• **Required action A**: Across both runs of get_uniprot_sample in the TerpeneMiner page excerpt, list every distinct command-line option passed to it.
• **Required action B**: Supply what comes next in the TerpeneMiner page excerpt, starting after its last sentence.

• **Page excerpt**:
============================================================

Furthermore, the presented research unveiled a new TPS structural domain and identified distinct subtypes of known domains, enhancing our understanding of TPS diversity and function.
This repository provides access to our approach's source codes. We invite researchers to explore, contribute, and apply our approach to other enzyme families, accelerating biological discoveries.
git clone https://github.com/pluskal-lab/TerpeneMiner.git
cd TerpeneMiner
. scripts/setup_env.sh
conda activate terpene_miner
pip install .
cd TerpeneMiner
conda activate terpene_miner
python scripts/easy_predict_sequence_only.py --input-fasta-path data/af_inputs_test.fasta --output-csv-path test_seqs_pred.csv --detection-threshold 0.2 --detect-precursor-synthase
We sample negative (non-TPS) sequences from Swiss-Prot, the
expertly curated UniProtKB component produced by the UniProt consortium.
For reproducibility, we share the sampled sequences in data/sampled_id_2_seq.pkl
.
If you want to sample Swiss-Prot entries on your own, download Swiss-Prot .fasta
file
from UniProt.org Downloads to the data folder and then run
cd TerpeneMiner
conda activate terpene_miner
mkdir -p outputs/logs
if [ ! -f data/sampled_id_2_seq.pkl ]; then
get_uniprot_sample \
--uniprot-fasta-path data/uniprot_sprot.fasta \
--output-path "data/sampled_id_2_seq.pkl" \
--sample-size 10000 > outputs/logs/swissprot_sampling.log 2>&1
else
echo "data/sampled_id_2_seq.pkl exists already. You might want to stash it before re-writing the file by the sampling script."
fi
Also, for experimental (wet-lab) validation, we sample Swiss-Prot for negative examples with the same script, while ensuring that the sampled sequences are not present in the training set.
cd TerpeneMiner
conda activate terpene_miner
if [ ! -f data/sampled_id_2_seq_experimental.pkl ]; then
get_uniprot_sample \
--uniprot-fasta-path data/uniprot_sprot.fasta \
--output-path "data/sampled_id_2_seq_experimental.pkl" \
--blacklist-path "data/sampled_id_2_seq.pkl" \
--sample-size 1000 > outputs/logs/swissprot_sampling_experimental.log 2>&1
else
echo "data/sampled_id_2_seq_experimental.pkl exists already. You might want to stash it before re-writing the file by the sampling script."
fi
cd TerpeneMiner
conda activate terpene_miner
python -m terpeneminer.src.data_preparation.cleaning_data_from_raw_tps_table
This data preprocessing script is application-specific. It would require a separate implementation for other enzyme families. For that reason, the script is not configurable via command line arguments.
To check the generalization of our models to novel TPS sequences, we need to ensure that groups of similar sequences always stay either in train or in test fold. We construct a phylogenetic tree of our cleaned TPS dataset to compute groups of similar sequences. Clades of the tree define the groups of similar sequences. E.g., in the following visualization of our TPS phylogenetic subtree, the clade-based groups have the same color:
We share the computed phylogenetic groups in data/phylogenetic_clusters.pkl
for reproducibility.

============================================================

• **Dataset**:

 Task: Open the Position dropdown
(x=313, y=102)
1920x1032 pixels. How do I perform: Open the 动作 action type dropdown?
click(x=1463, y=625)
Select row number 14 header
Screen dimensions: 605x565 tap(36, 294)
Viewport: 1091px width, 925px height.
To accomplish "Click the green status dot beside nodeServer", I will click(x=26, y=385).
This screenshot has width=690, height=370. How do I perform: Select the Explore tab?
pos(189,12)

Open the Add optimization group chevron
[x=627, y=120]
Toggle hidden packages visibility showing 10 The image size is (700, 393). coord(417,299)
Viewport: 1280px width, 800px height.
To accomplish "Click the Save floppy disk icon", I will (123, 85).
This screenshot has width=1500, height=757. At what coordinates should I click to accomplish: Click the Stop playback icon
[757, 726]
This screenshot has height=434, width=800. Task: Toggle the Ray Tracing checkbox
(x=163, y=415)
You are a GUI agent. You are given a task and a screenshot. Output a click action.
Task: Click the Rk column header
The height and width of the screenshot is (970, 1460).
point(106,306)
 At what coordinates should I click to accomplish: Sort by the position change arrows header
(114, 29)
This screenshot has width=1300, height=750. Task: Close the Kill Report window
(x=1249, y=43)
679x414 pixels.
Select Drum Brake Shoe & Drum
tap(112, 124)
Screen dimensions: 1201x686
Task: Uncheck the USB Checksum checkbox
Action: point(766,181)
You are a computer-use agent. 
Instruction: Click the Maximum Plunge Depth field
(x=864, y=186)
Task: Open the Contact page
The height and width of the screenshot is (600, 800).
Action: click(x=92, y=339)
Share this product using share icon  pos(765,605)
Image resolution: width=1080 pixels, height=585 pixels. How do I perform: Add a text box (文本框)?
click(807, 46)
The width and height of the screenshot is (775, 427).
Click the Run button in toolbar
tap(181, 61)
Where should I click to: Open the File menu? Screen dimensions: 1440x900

============================================================

• **Response A**: --uniprot-fasta-path, --output-path, --blacklist-path, --sample-size

• **Response B**:
To compute a clade-based sequence group on your own, run
cd TerpeneMiner
conda activate terpene_miner
if [ ! -f data/phylogenetic_clusters.pkl ]; then
get_phylogeny_based_clusters \
--tps-cleaned-csv-path data/TPS-Nov19_2023_verified_all_reactions.csv \
--n-workers 64 > outputs/logs/phylogenetic_clusters.log 2>&1
else
echo "data/phylogenetic_clusters.pkl exists already. You might want to stash it before re-writing the file using the script for phylogenetic-tree-based sequence clustering."
fi
We use 5-fold cross-validation (CV) for performance assessment. As described above, we ensure that similar sequences end
up
the same fold. Technically, we validate via group 5-fold CV. To ensure stable validation scores across folds,
we stratify based on the TPS substrate. As default StratifiedGroupKFold
implementation from sklearn.model_selection
can result in class imbalance, we implement an iterative splitting procedure by varying random seeds and selecting the
one with the best correspondence of class proportions between folds (the proportion correspondence is compared using
Jensen–Shannon divergence).
We share the computed folds in data/tps_folds_nov2023.h5
for reproducibility.
To compute the folds on your own, run
cd TerpeneMiner
conda activate terpene_miner
if [ ! -f data/tps_folds_nov2023.h5 ]; then
python -m terpeneminer.src.data_preparation.get_balanced_stratified_group_kfolds \
--negative-samples-path data/sampled_id_2_seq.pkl \
--tps-cleaned-csv-path data/TPS-Nov19_2023_verified_all_reactions.csv \
--n-folds 5 \
--split-description stratified_phylogeny_based_split_with_minor_products \
> outputs/logs/kfold_with_minors.log 2>&1
else
echo "data/tps_folds_nov2023.h5 exists already. You might want to stash it before re-writing the file using the script for stratified group k-fold computation."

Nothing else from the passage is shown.